> Your instructions
Write out word for word the part of the material that opens with the line containing "Click the gavel" and closes with the line containing "coord(20,80)", including both of those lines. Leave the pictures out of your copy.

> Supplied material
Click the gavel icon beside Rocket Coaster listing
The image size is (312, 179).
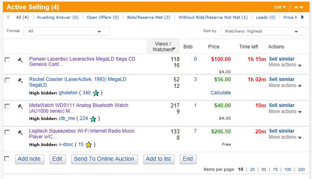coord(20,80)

--

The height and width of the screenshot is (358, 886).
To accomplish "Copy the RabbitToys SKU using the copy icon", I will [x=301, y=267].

> Final result
Click the gavel icon beside Rocket Coaster listing
The image size is (312, 179).
coord(20,80)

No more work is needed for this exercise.